Layer Agents Type What They Check
Per-Change Deep Dive up to 10 ultrabrain Each logical change group individually — correctness, edge cases, pattern adherence
Holistic Review 5 review-work Goal compliance, QA execution, code quality, security, context mining across full changeset
Release Synthesis 1 oracle Overall release readiness, version bump, breaking changes, deployment risk
Phase 0: Detect Unpublished Changes
Run /get-unpublished-changes FIRST. This is the single source of truth for what changed.
skill(name="get-unpublished-changes")
This command automatically:
-
Detects published npm version vs local version
-
Lists all commits since last release
-
Reads actual diffs (not just commit messages) to describe REAL changes
-
Groups changes by type (feat/fix/refactor/docs) with scope
-
Identifies breaking changes
-
Recommends version bump (patch/minor/major)
Save the full output — it feeds directly into Phase 1 grouping and all agent prompts.
Then capture raw data needed by agent prompts:
Extract versions (already in /get-unpublished-changes output)
PUBLISHED=$(npm view oh-my-opencode version 2>/dev/null || echo "not published") LOCAL=$(node -p "require('./package.json').version" 2>/dev/null || echo "unknown")
Raw data for agents (diffs, file lists)
COMMITS=$(git log "v${PUBLISHED}"..HEAD --oneline 2>/dev/null || echo "no commits") COMMIT_COUNT=$(echo "$COMMITS" | wc -l | tr -d ' ') DIFF_STAT=$(git diff "v${PUBLISHED}"..HEAD --stat 2>/dev/null || echo "no diff") CHANGED_FILES=$(git diff --name-only "v${PUBLISHED}"..HEAD 2>/dev/null || echo "none") FILE_COUNT=$(echo "$CHANGED_FILES" | wc -l | tr -d ' ')
If PUBLISHED is "not published", this is a first release — use the full git history instead.
Phase 1: Parse Changes into Groups
Use the /get-unpublished-changes output as the starting point — it already groups by scope and type.
Grouping strategy:
-
Start from the /get-unpublished-changes analysis which already categorizes by feat/fix/refactor/docs with scope
-
Further split by module/area — changes touching the same module or feature area belong together
-
Target up to 10 groups. If fewer than 10 commits, each commit is its own group. If more than 10 logical areas, merge the smallest groups.
-
For each group, extract:
-
Group name: Short descriptive label (e.g., "agent-model-resolution", "hook-system-refactor")
-
Commits: List of commit hashes and messages
-
Files: Changed files in this group
-
Diff: The relevant portion of the full diff (git diff v${PUBLISHED}..HEAD -- {group files} )
Phase 2: Spawn All Agents
Launch ALL agents in a single turn. Every agent uses run_in_background=true . No sequential launches.

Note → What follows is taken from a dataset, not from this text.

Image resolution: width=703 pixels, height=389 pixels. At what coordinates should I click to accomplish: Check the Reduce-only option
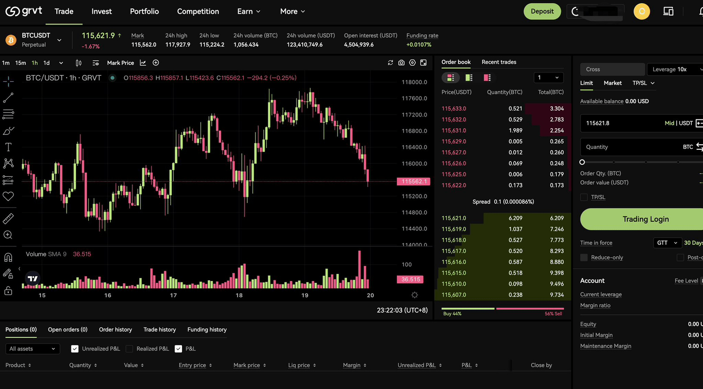point(584,257)
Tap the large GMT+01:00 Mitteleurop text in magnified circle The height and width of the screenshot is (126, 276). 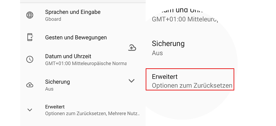click(185, 19)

Layer 1: Ultrabrain Per-Change Analysis (up to 10)
For each change group, spawn one ultrabrain agent. Each gets only its portion of the diff — not the full changeset.
task( category="ultrabrain", run_in_background=true, load_skills=[], description="Deep analysis: {GROUP_NAME}", prompt=""" <review_type>PER-CHANGE DEEP ANALYSIS</review_type> <change_group>{GROUP_NAME}</change_group>
<project>oh-my-opencode (npm package)</project> <published_version>{PUBLISHED}</published_version> <target_version>{LOCAL}</target_version>
<commits> {GROUP_COMMITS — hash and message for each commit in this group} </commits>
<changed_files> {GROUP_FILES — files changed in this group} </changed_files>
<diff> {GROUP_DIFF — only the diff for this group's files} </diff>
<file_contents> {Read and include full content of each changed file in this group} </file_contents>
You are reviewing a specific subset of changes heading into an npm release. Focus exclusively on THIS change group. Other groups are reviewed by parallel agents.
ANALYSIS CHECKLIST:
-
Intent Clarity: What is this change trying to do? Is the intent clear from the code and commit messages? If you have to guess, that's a finding.
-
Correctness: Trace through the logic for 3+ scenarios. Does the code actually do what it claims? Off-by-one errors, null handling, async edge cases, resource cleanup.
-
Breaking Changes: Does this change alter any public API, config format, CLI behavior, or hook contract? If yes, is it backward compatible? Would existing users be surprised?
-
Pattern Adherence: Does the new code follow the established patterns visible in the existing file contents? New patterns where old ones exist = finding.
-
Edge Cases: What inputs or conditions would break this? Empty arrays, undefined values, concurrent calls, very large inputs, missing config fields.
-
Error Handling: Are errors properly caught and propagated? No empty catch blocks? No swallowed promises?
-
Type Safety: Any
as any,@ts-ignore,@ts-expect-error? Loose typing where strict is possible? -
Test Coverage: Are the behavioral changes covered by tests? Are the tests meaningful or just coverage padding?
-
Side Effects: Could this change break something in a different module? Check imports and exports — who depends on what changed?
-
Release Risk: On a scale of SAFE / CAUTION / RISKY — how confident are you this change won't cause issues in production?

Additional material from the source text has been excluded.